Being with someone who makes you laugh is worth so much more than champagne poured in a limo on the way to a concert.
In the end "I love you" scribbled on a napkin is worth more than any diamond.
A handwritten love letter lives forever in your heart.
8 comments:
Exactly. Cliff and I don't do much about Valentine's Day, but in recent years he's gone out and bought me a card. The thing that means the most to me is what he writes on the envelopes: stuff like, "To my brown-eyed delight", or "to the best thing that ever happened to me". And it isn't just a line. That's how he thinks of me.
I doubt I receive a Valentine from him this year because he hasn't been anywhere without me, since I'm not working. Hence, no opportunity to buy a card.
And that's fine.
we love you Mrs. L
my best friend Bulldog is going to take
Valentine's Day off from work
"use them or lose them" (days)
his Father's 81st birthday is February 14th
Bulldog is going to pick up his brother on the way to visit their Dad
Bulldog was concerned about that being "our day"
I told him that every day is Valentine's Day
with him in it
he takes very good care of me :)
Mrs. L, you hit the nail on the head with this one ! I once worked with a gal whose husband had a running account with the local florist. She had flowers delivered to her at work, once a week. A nice show for all her co-workers, who repeatedly talked about how lucky she was to have such a romantic and thoughtful husband. Her real friends knew that the flowers were supposed to make up for the fact that most of the time this guy was a real ass. Flowers and jewelry don't make up for poor treatment and neglect. Give me a man who tells me he loves me on a regular basis .... and shows it. That's the keeper. Tina http://journals.aol.com/onemoretina/Ridealongwithme
give her a Hersey Bar, drive her through Burger King and snake a few flowers out of the cemetary ... and - man! - you'll get laid that night for sure.

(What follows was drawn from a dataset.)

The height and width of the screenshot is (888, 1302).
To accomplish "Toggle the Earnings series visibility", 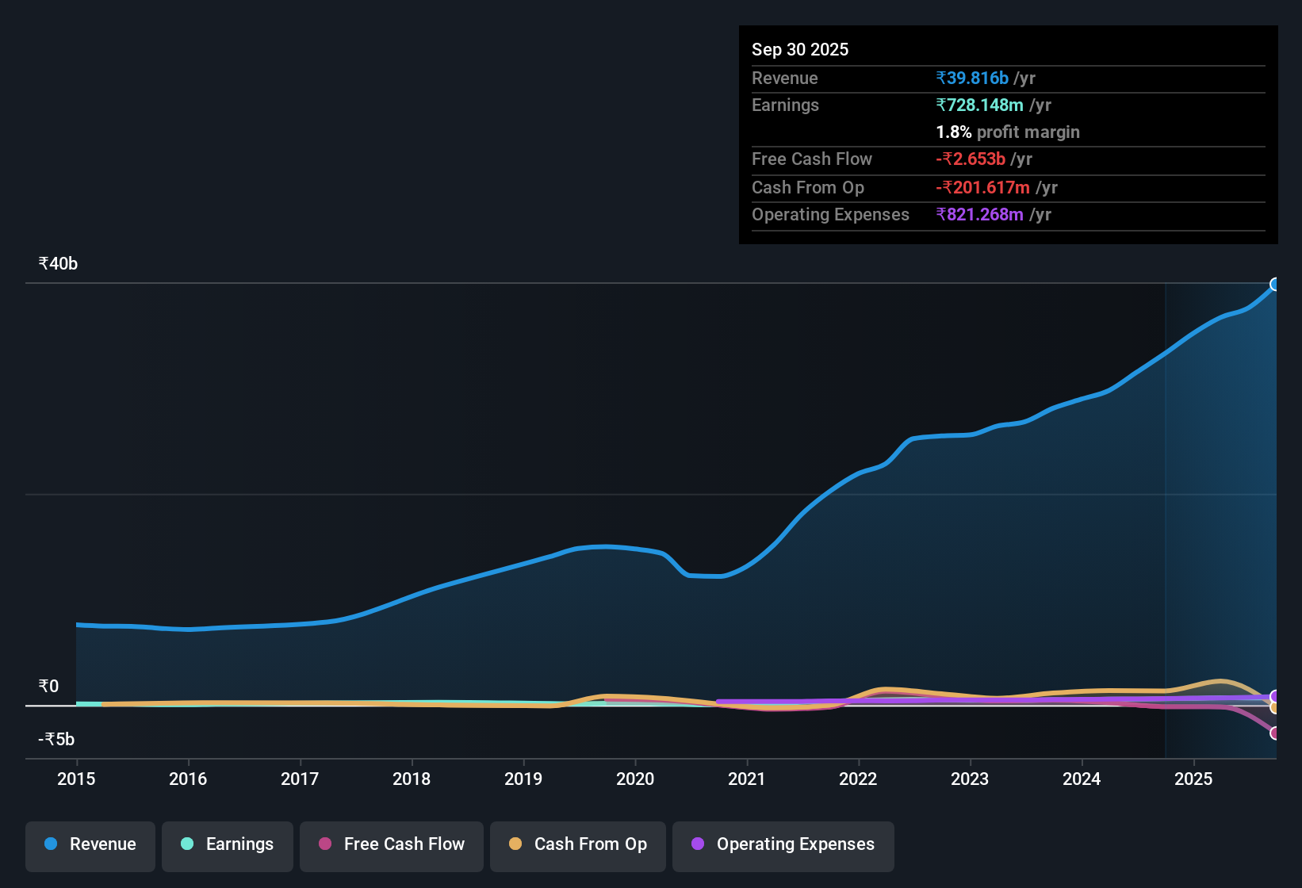I will pos(227,844).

Great entry, Mrs. L, as always. For the record, Alexis and I got married on 2/17 and I proposed on 2/16. We were going to get married anyway in May that year but I was tired of waiting.

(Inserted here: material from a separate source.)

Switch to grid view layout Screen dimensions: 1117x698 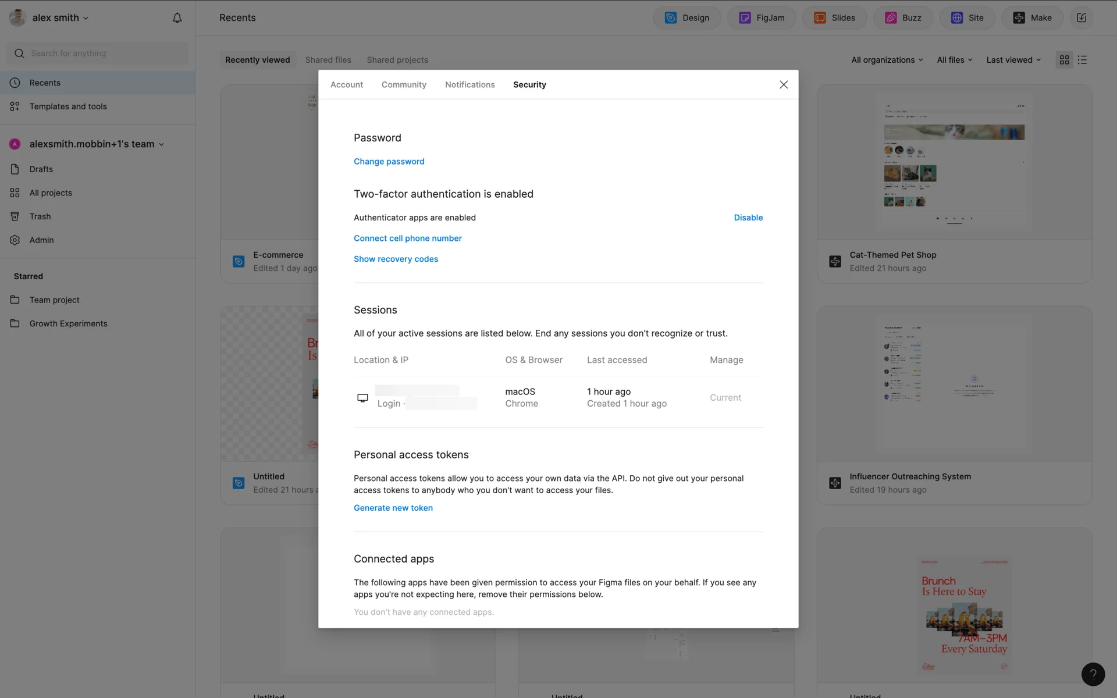tap(1064, 60)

I have never liked Valentines day because it seems that I never had a girlfriend at that time.
Chris
Most recent entry was 2/13/06
http://inanethoughtsandinsaneramblings.blogspot.com/
"A handwritten love letter lives forever in your heart." That is beautiful, eloquent, and oh so true.
Happy Valentine's Day.
Judi
http://emmapeeldallas.blogspot.com
Here, here, Mrs L.
I never could figure out why the big display once a year...when ideally, you should be good to each other every day.
It's in the slogging out of the daily details that you can tell how much someone really loves you. :)
Anna
Did you see the commercial where a guy at a table gives a diamond to his mate & then the guy at the next table says "A Diamond...great!" and leaves because now his girl will feel bad in comparison. Comparison Model!